____ SUPPLIED MATERIAL

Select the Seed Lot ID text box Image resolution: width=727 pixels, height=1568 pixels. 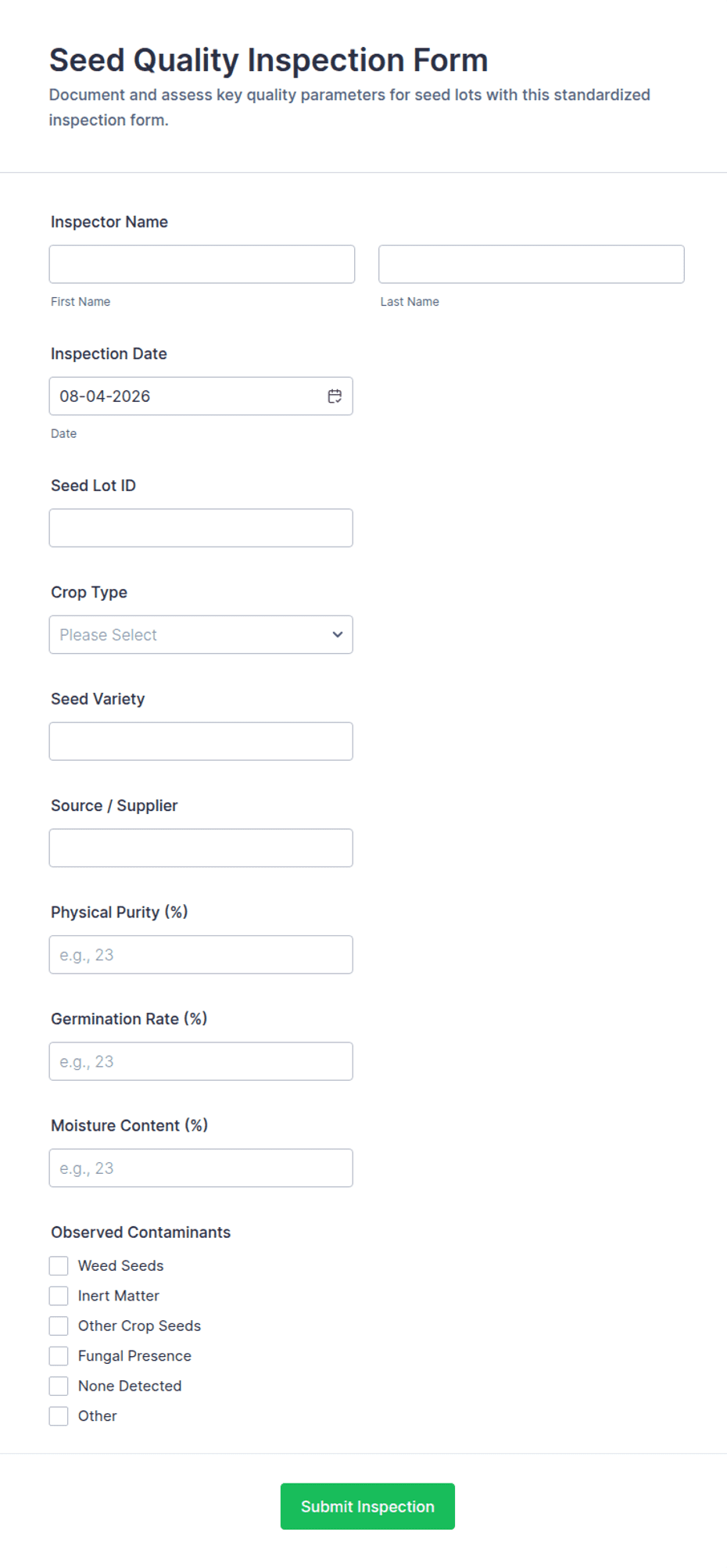[201, 528]
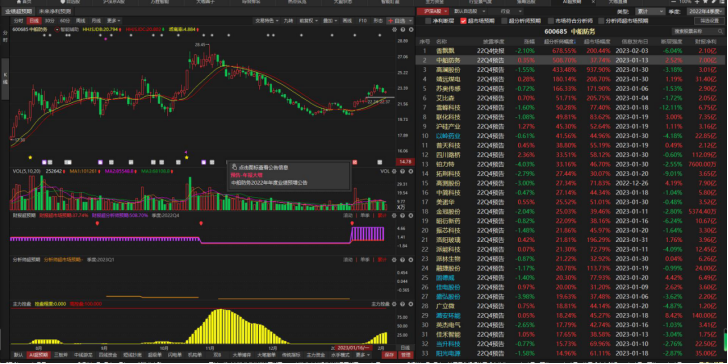Image resolution: width=728 pixels, height=364 pixels.
Task: Tick the 超分析师预期 checkbox
Action: 504,21
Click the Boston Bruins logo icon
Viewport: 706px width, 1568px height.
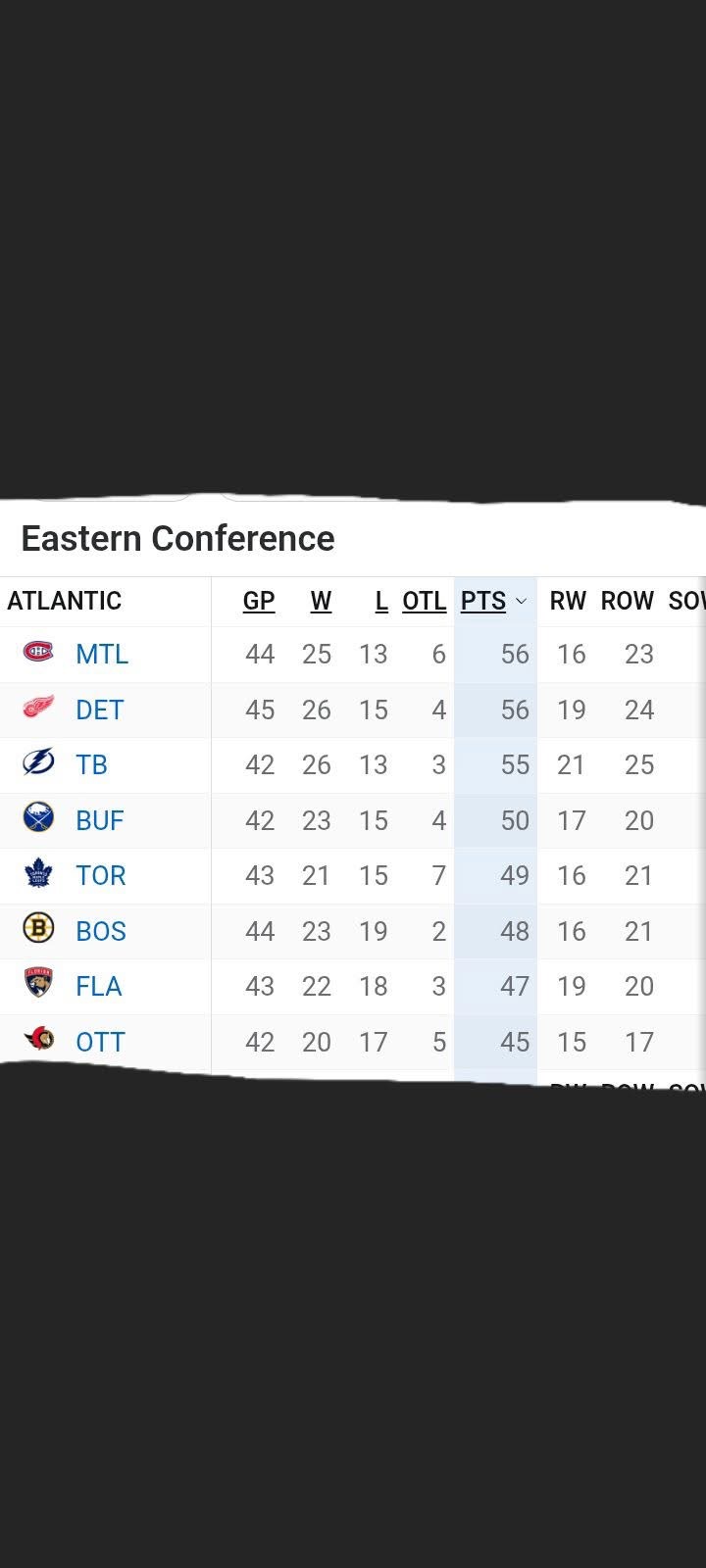[x=38, y=929]
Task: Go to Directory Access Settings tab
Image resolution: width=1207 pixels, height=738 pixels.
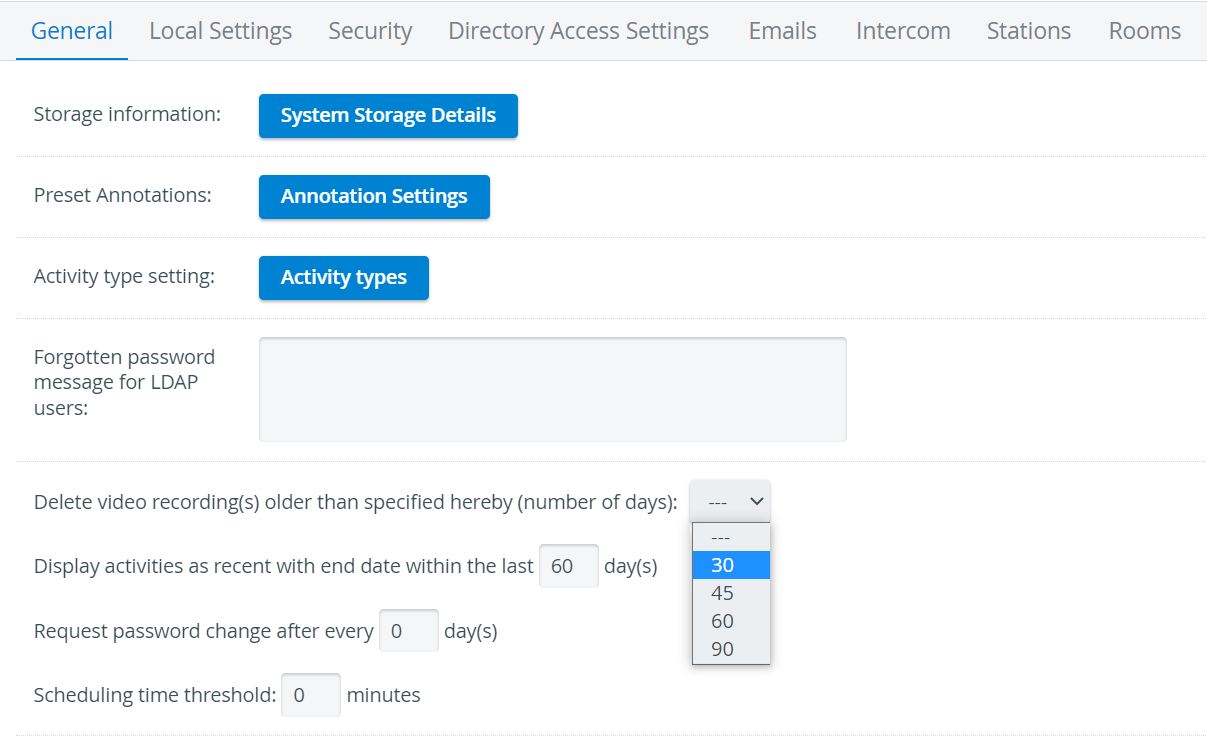Action: [x=578, y=31]
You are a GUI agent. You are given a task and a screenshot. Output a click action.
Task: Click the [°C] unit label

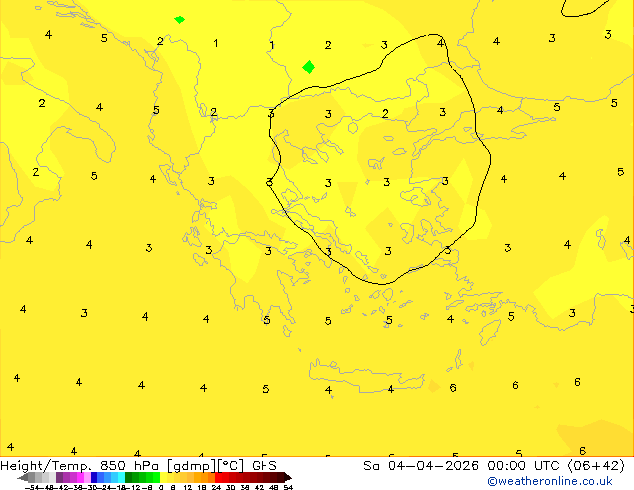(x=231, y=465)
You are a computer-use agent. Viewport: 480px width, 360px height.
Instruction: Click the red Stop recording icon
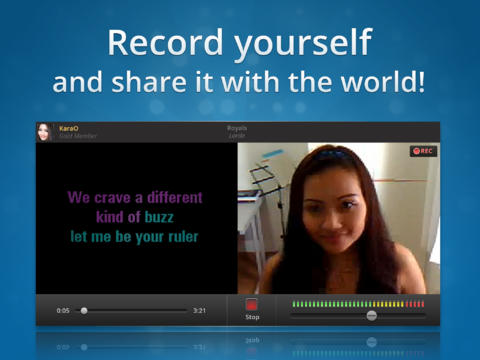[252, 305]
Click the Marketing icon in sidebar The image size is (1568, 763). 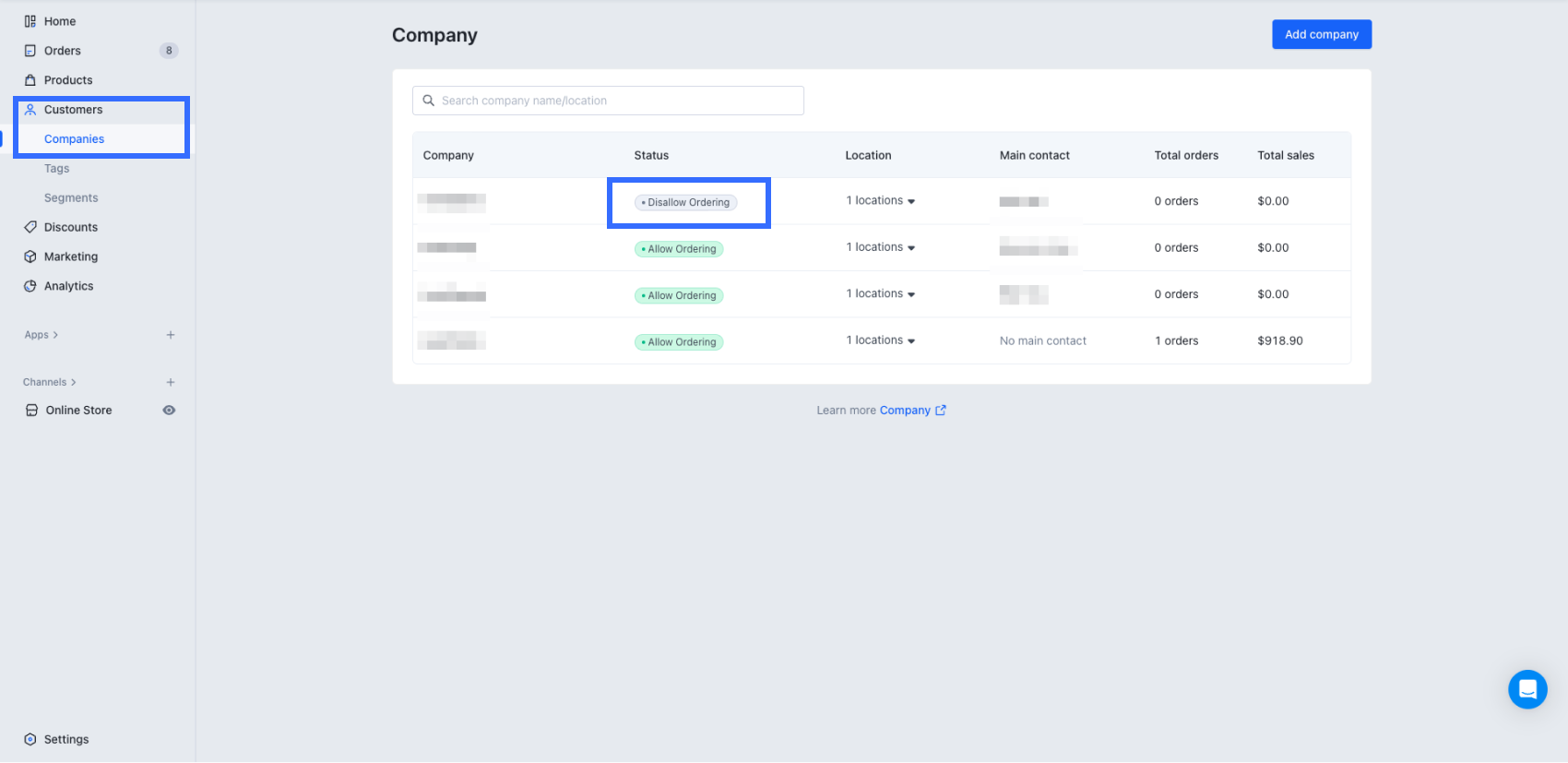[x=30, y=256]
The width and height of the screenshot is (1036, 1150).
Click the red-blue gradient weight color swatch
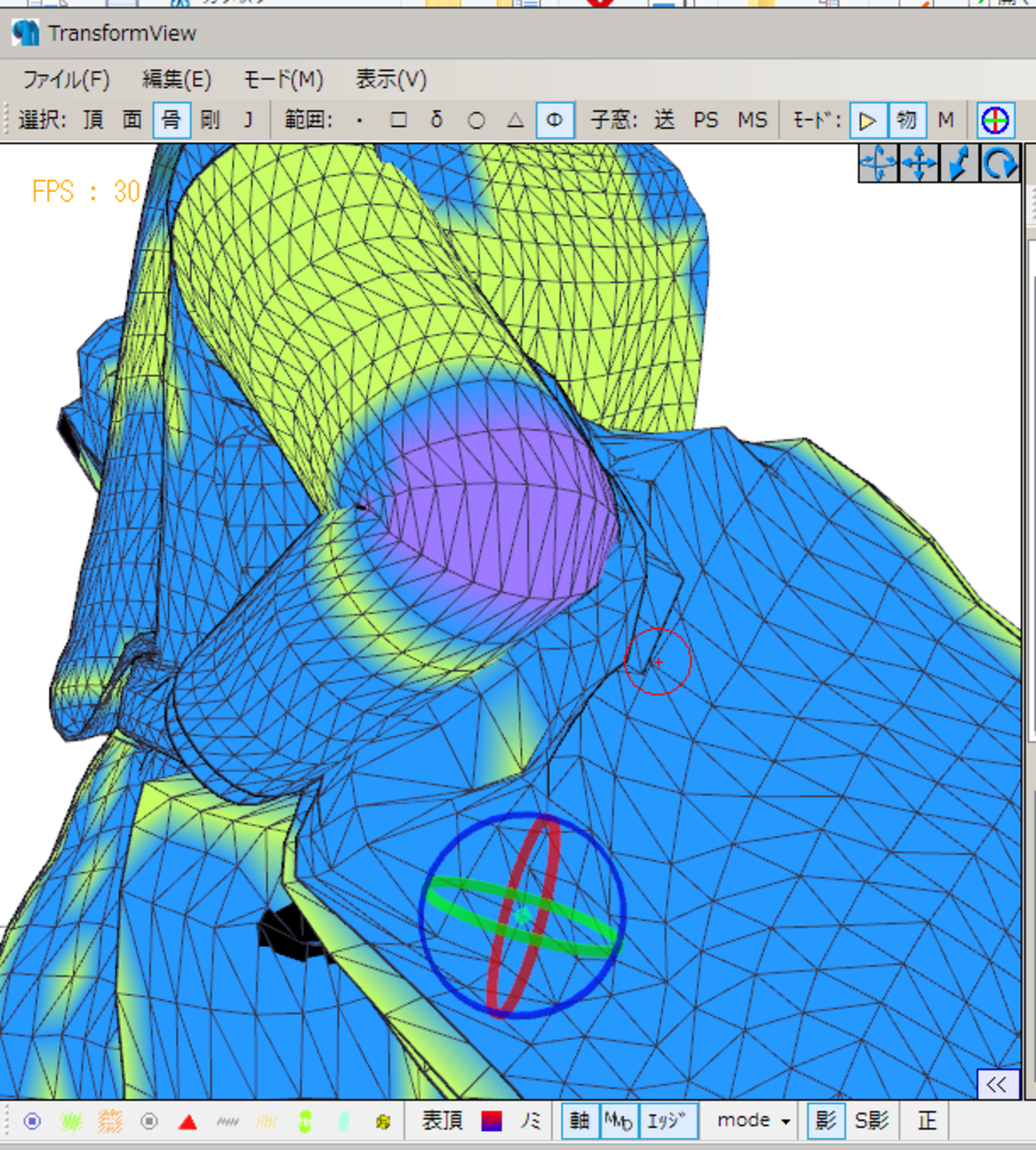[x=492, y=1121]
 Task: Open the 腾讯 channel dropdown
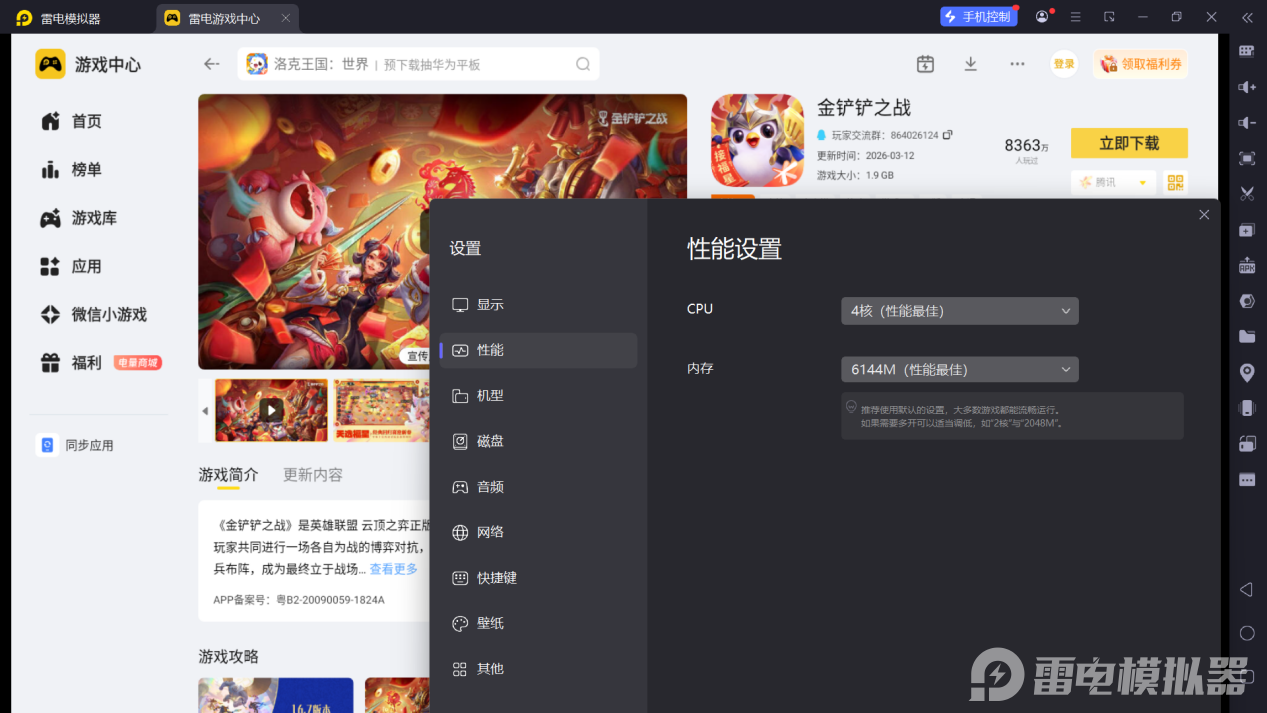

________

Collect each line of the records above that contains the word "screenshot".

THE RESPONSE:
You are a GUI agent. You are given a task and a screenshot. Output a click action.
The width and height of the screenshot is (1036, 1150).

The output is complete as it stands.